-------- GIVEN INFORMATION --------

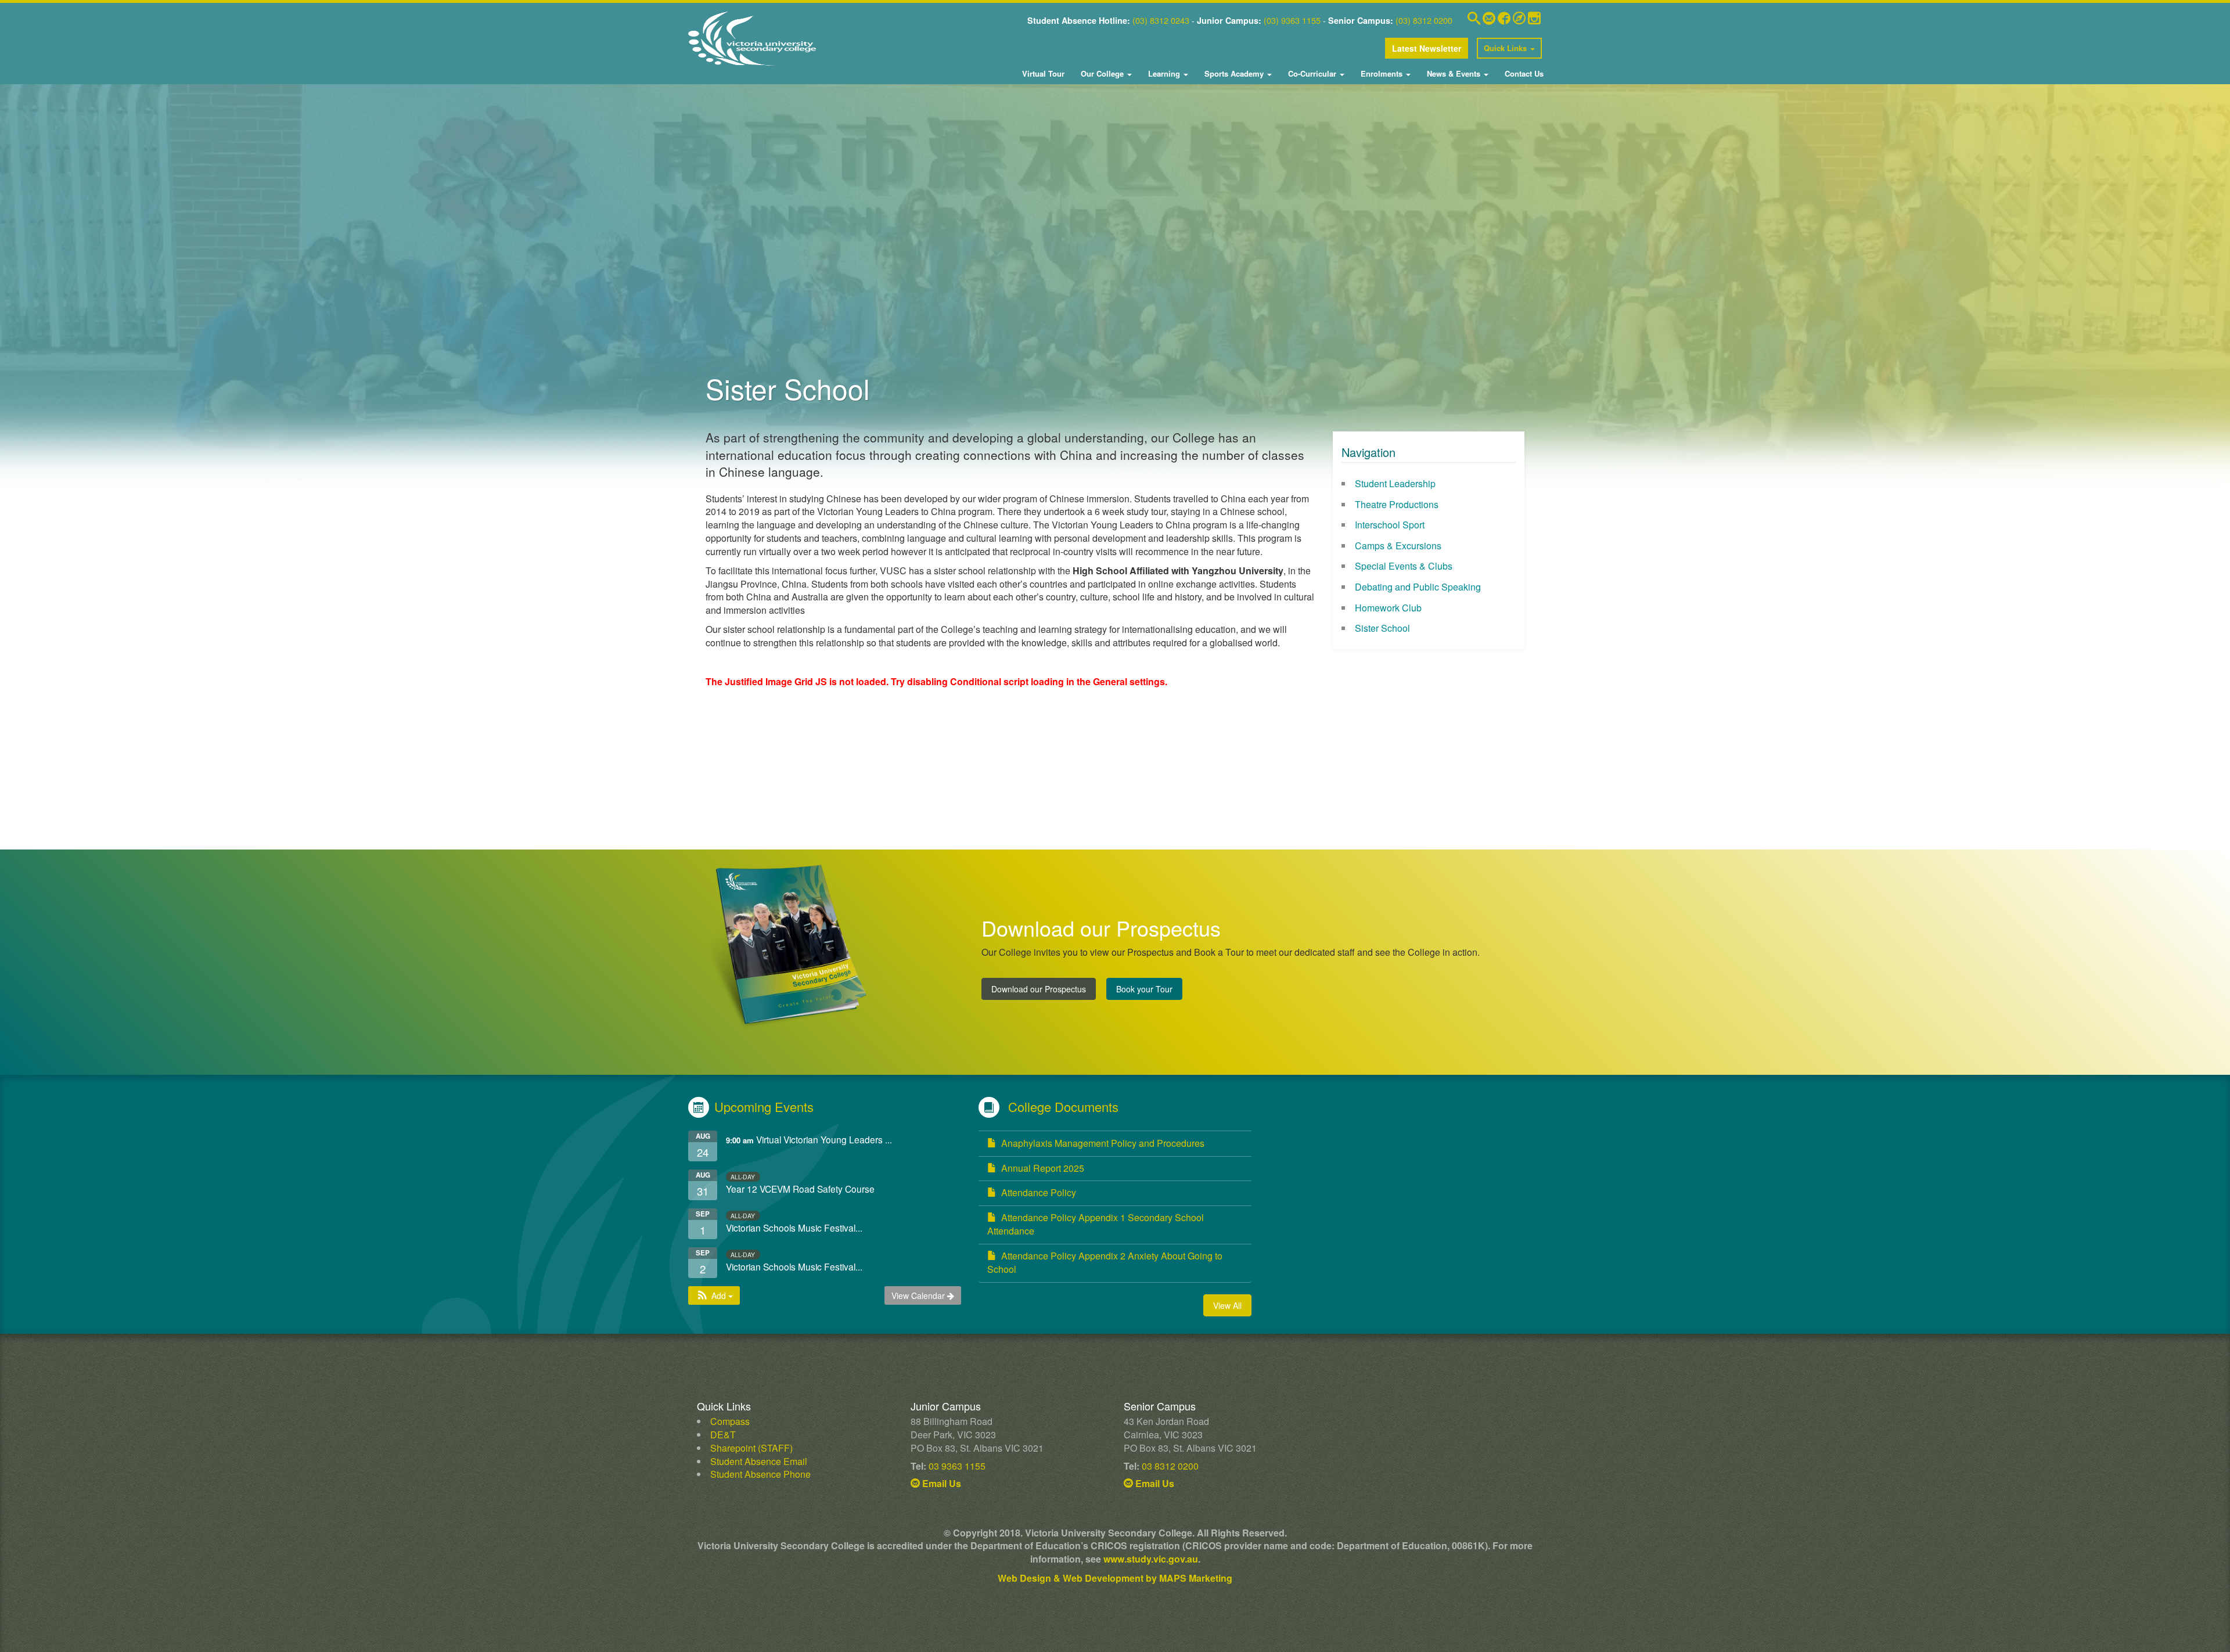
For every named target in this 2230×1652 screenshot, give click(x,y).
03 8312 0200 (1170, 1466)
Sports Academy (1234, 73)
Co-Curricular (1312, 73)
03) (1141, 20)
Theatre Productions (1396, 504)
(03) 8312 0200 (1423, 20)
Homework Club (1388, 607)
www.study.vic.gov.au (1150, 1558)
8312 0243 (1168, 20)
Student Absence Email (758, 1461)
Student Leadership (1395, 483)
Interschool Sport (1390, 524)
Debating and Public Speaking (1418, 586)
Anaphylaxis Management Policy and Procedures (1102, 1143)
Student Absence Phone (760, 1474)
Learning (1164, 73)
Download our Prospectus (1038, 989)
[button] (714, 1295)
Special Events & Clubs (1403, 566)
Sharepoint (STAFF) (751, 1448)
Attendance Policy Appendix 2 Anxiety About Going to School (1104, 1262)
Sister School (1382, 628)
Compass (730, 1421)
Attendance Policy (1038, 1192)
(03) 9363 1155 (1292, 20)
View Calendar (919, 1295)
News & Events (1454, 73)
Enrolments (1381, 73)
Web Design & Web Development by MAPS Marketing (1115, 1578)
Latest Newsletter (1426, 48)
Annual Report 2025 (1042, 1168)
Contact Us (1523, 73)
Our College (1102, 73)
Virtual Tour (1043, 73)
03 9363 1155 (957, 1466)
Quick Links (1506, 47)
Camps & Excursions (1398, 545)
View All (1227, 1305)
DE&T (723, 1434)
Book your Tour (1144, 989)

--------

__TASK OBJECTIVE__: Pictures stay out. Print the data exactly, from its first line through the line containing "Student Leadership (1395, 483)".

__THE ANSWER__:
For every named target in this 2230×1652 screenshot, give click(x,y).
03 8312 0200 (1170, 1466)
Sports Academy (1234, 73)
Co-Curricular (1312, 73)
03) (1141, 20)
Theatre Productions (1396, 504)
(03) 8312 0200 (1423, 20)
Homework Club (1388, 607)
www.study.vic.gov.au (1150, 1558)
8312 0243 (1168, 20)
Student Absence Email (758, 1461)
Student Leadership (1395, 483)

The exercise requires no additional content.